Core affinity or Process affinity always playes a great roll for abtaining optimal latency if your application runs with limited threads.

Ideally application must keep limited threads and reuse it and many application does it unless immature programmer has done the coding, many multithreading applications frameworks also keeps the threadpool to reuse them, problem usually happpens when huge ammount of data comes in to the syatem and each threads have to do lot of work without being idle, lot of work brings lot of paging and context switching which is a costly operation, you can use sar -w 5 5 to check your context swiching.

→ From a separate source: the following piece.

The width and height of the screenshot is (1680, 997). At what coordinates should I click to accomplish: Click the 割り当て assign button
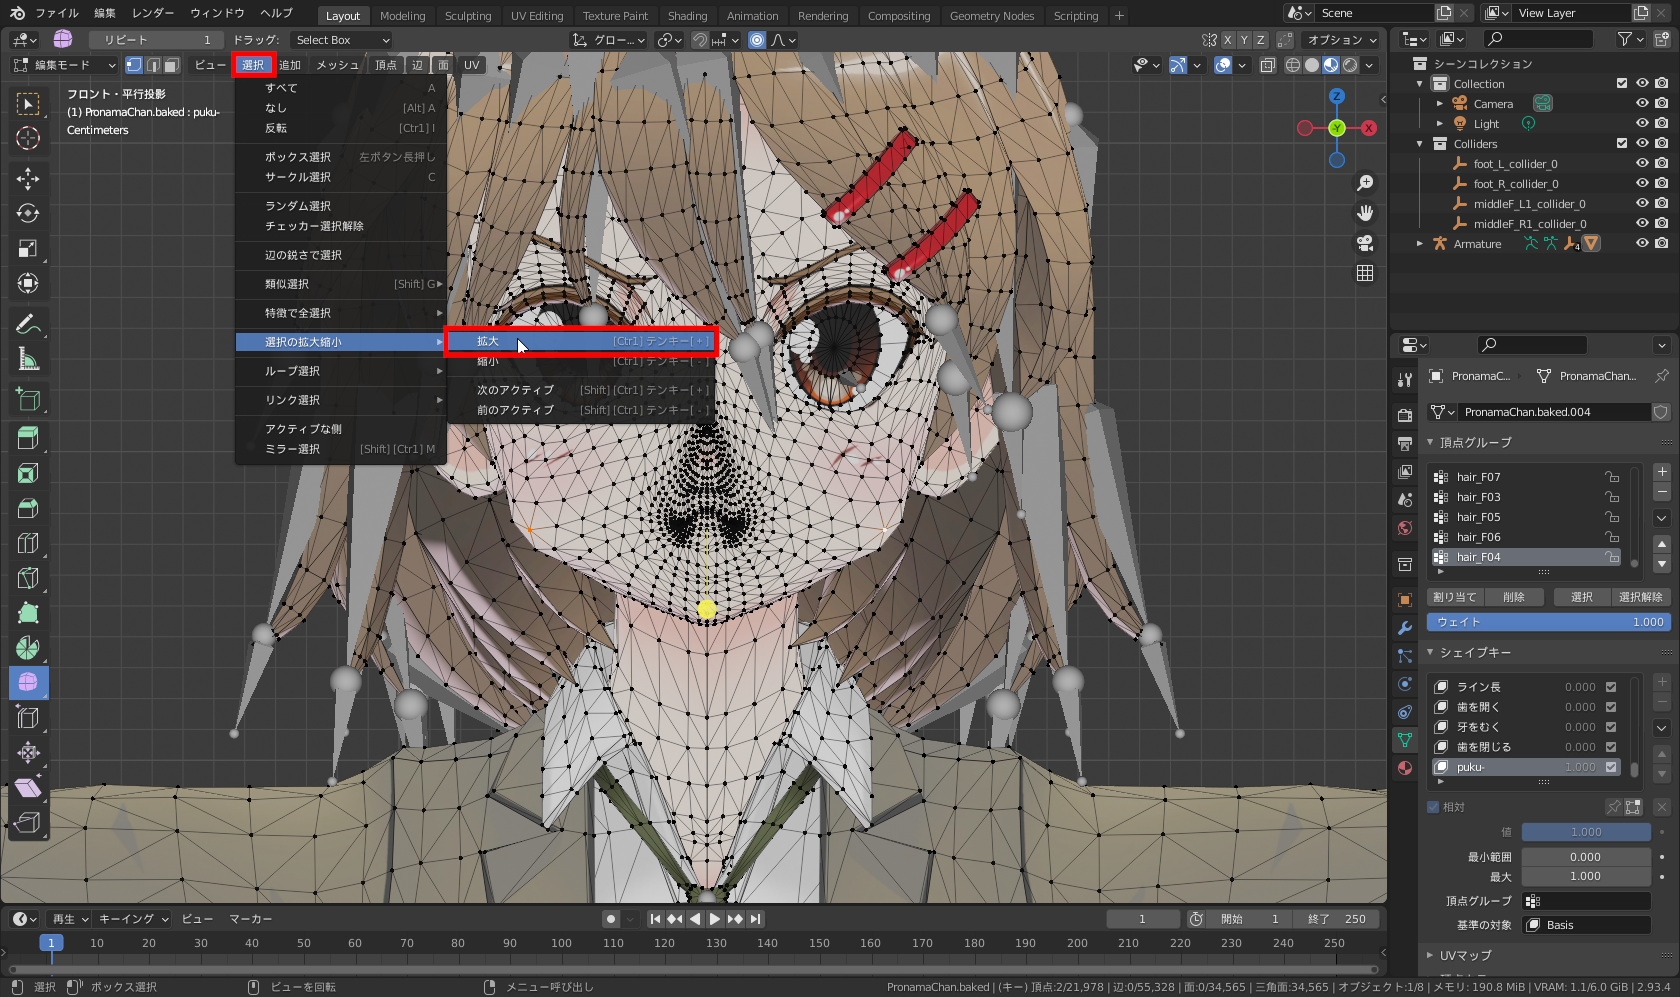pyautogui.click(x=1454, y=597)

I’m working with java application which works in burst mode for some hours and then works normal throughout a day, in that 1-2 hour huge context switching happens which decrease overall performance, i created small script which can divide threads evenly in all availabel cores and apply affinity to them so no context-switching happens which increases performance tremendously.

Below script takes pid of your java process and assigns core to each thread, there are lib which do the same from within java process but its way more hectic and i see  with shell its waymore easy ;)

#!/bin/bash

usage ()
{
  echo 'Usage : affinity <java_pid>'
  exit
}

if [ "$#" -ne 1 ]
then
  usage
fi


_index=0
_cores=`nproc`


for nid in `jstack $1 | grep nid  | cut -d' ' -f6 | grep nid | cut -d'=' -f2 | cut -d'x' -f2`
do 
	taskset -p -c $(($_index % $_cores)) $((16#$nid)) 
	((_index++))
done

source is here https://github.com/ameyjadiye/core-affinity , you can always provide improvements by pull req.

Happy Coding .. :)